While I normally think almost everything Sununu writes is nonsense in this case I think he makes a reasonable arguement for keeping the electoral college. I generally have believed it should be done away with in these "modern" times, but the point that it gives voice to smaller states is valid. How would the middle of the U.S. feel if the popular vote were determined by heavy turnout in the northeast and California. It is at least a good argument for keeping it. The idea of getting states to change the way they allocate their votes has been a republican ploy to undo the winnner takes all approach in states that normally vote democratic but not in republican states. So I believe it should remain as it is or be done away with completely - not modified state by state.

Replies

Sununu's arguments for keeping the EC are more or less skewered in this video by CGPGrey:

http://www.youtube.com/watch?v=7wC42HgLA4k&feature=fvwrel

What do you think?

Sununu does not dare articulate the real reason the right wants to keep the electoral college. A few number of swing states allow the dirty tricks operatives of Rove and the Koch brothers to concentrate their efforts to steal elections.

 

The Ohio Secretary of State, a Republican, just authorized the use of uncertified experimental software on some of the states vote counting machines. Elderly voters in swing states have been getting robocalls telling them that they did not need to travel to the polling places - they could vote over the phone. Etc. Etc.

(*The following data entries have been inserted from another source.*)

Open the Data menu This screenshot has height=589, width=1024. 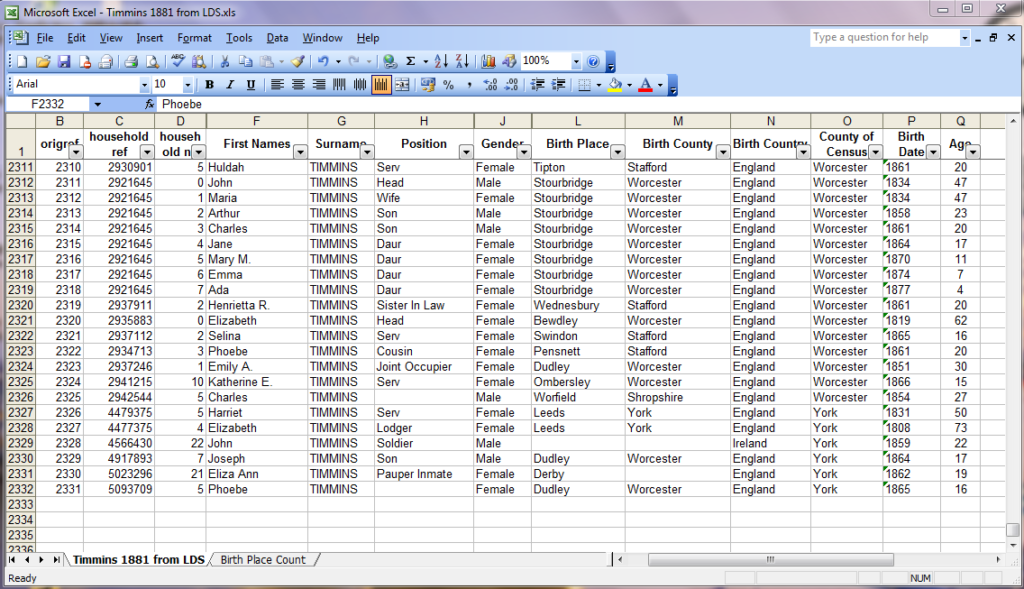click(x=277, y=38)
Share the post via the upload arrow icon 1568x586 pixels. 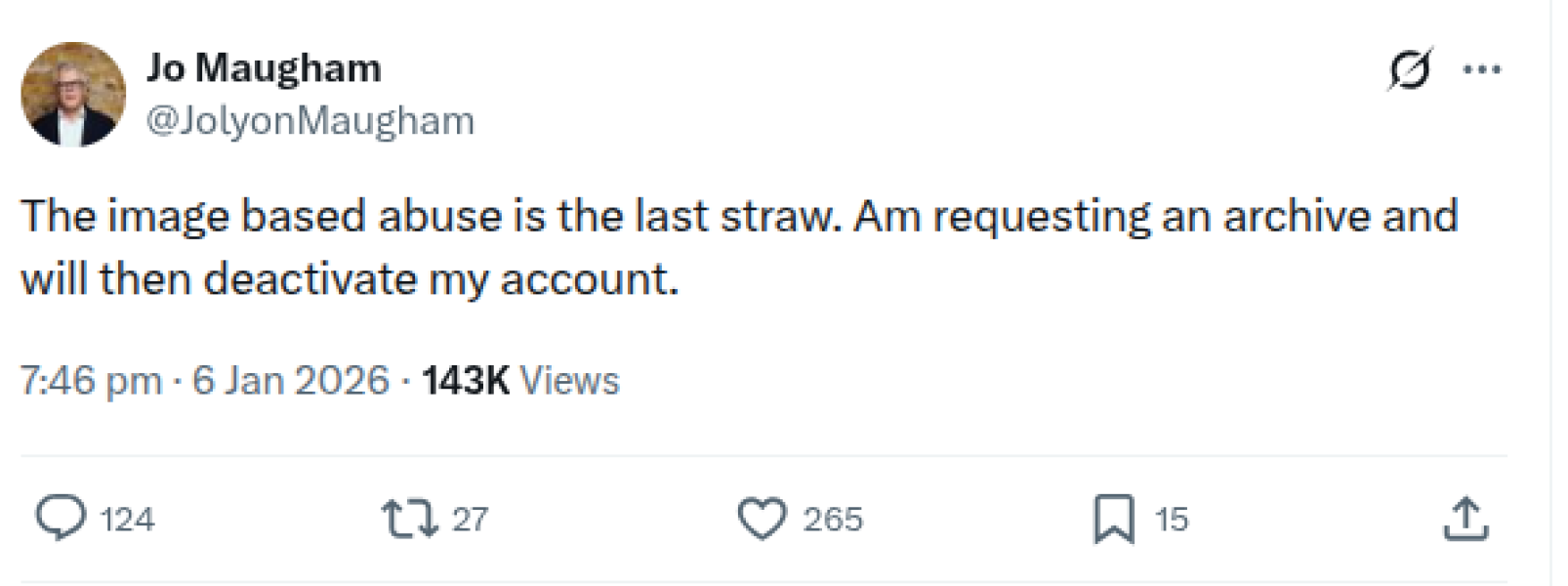pyautogui.click(x=1465, y=519)
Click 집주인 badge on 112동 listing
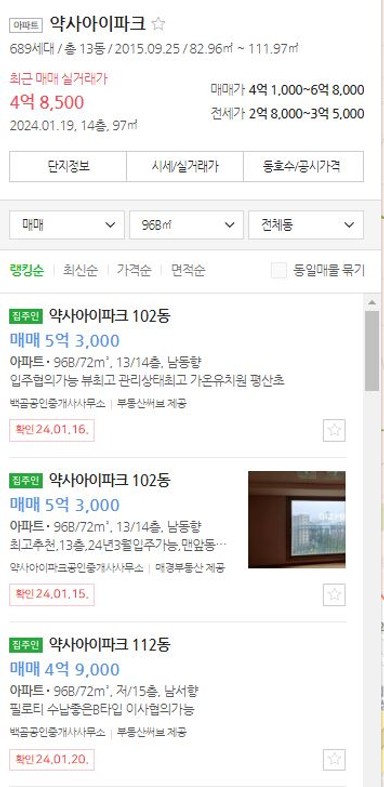This screenshot has height=787, width=384. (26, 645)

There may be arguments for keeping the EC, but this isn't it:

 

Think about that for a moment: The country votes, and the state effectively declares: “We’re with the winner.” In Massachusetts’ case, it boils down to this: “Let the other 98 percent of America decide who should receive our electoral votes. We can’t be bothered.”

Replies

CGPGrey provides an excellent presentation to counter Sununu's wrong-headed arguments:

http://www.youtube.com/watch?v=7wC42HgLA4k&feature=fvwrel

Sununu's twisted logic does not mention one of the foundations of democracy, which is "one man, one vote"

It is interesting that if Romney wins the popular vote then the electoral votes of Massachusetts, California, Illinois and several other states will go to Romney, taking a big chunk of what Obama is counting on.
Although I can't help but think there is a loop home in the laws of these states that let's the secretary of state say - "Never mind".

I do not find the argument that, "If you live in a state with a few voters, your voice matters more," very compelling.  The legislative branch of government already has a body (the Senate) in which small state representation is deliberately disproportionate.  I fail to see that Sunnunu has made a good case for expanding this.

Only Sununu can turn a column on the electoral college into an attack on Beacon Hill.

"Trees cause pollution" Sununu is a despicable character, and why the Globe degrades itself by airing the opinions of this deeply racist man are beyond our comprehension. If slavery were still legal and being debated, John Sununu would be making arguments for it (and maybe the Globe would be running them).

Even more desperately needed than reform of the Electoral College is a set of uniform national standards for national elections. On the eve of the election, Republican governors in the swing states of Florida and Ohio have been restricting voting times, thereby causing long lines and waits of up to 8 hours in some places. These transparently naked acts of voter suppression, aimed at urban and minority polling sites, are completely reprehensible affronts to democracy.

It shows how deeply cynical conservatives are when it comes to the concept of unversal democracy. They have no scruples whatsoever. With huge amounts of money from hidden, ultra-rich backers, they have succeeded in bamboozling almost half the country. Tomorrow we will see if all the money and lying pays off for them.